INFORMATION:
# # # # #

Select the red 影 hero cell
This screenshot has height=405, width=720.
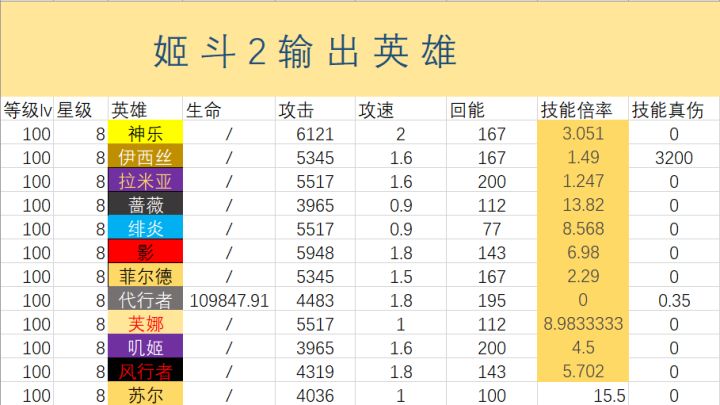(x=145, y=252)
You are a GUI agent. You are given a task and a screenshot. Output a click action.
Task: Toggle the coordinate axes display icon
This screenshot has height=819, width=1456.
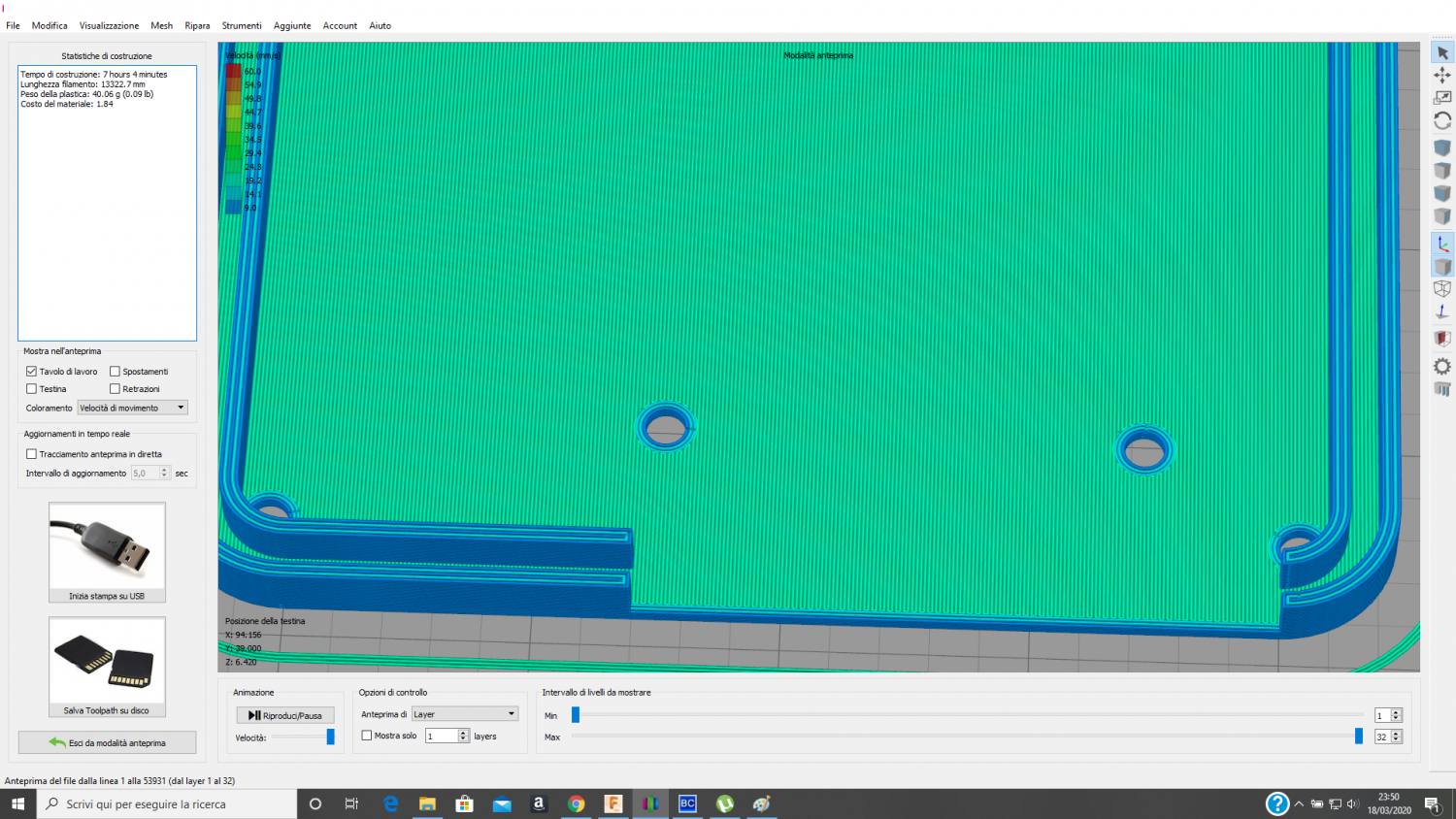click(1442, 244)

# # # # #

EXERCISE BRIEF: The records above should be copied word for word, with the pictures left out.

ANSWER TO THE PROBLEM:
Select the red 影 hero cell
This screenshot has height=405, width=720.
(x=145, y=252)
You are a GUI agent. You are given a task and a screenshot. Output a click action.
Task: Toggle the coordinate axes display icon
This screenshot has height=819, width=1456.
click(1442, 244)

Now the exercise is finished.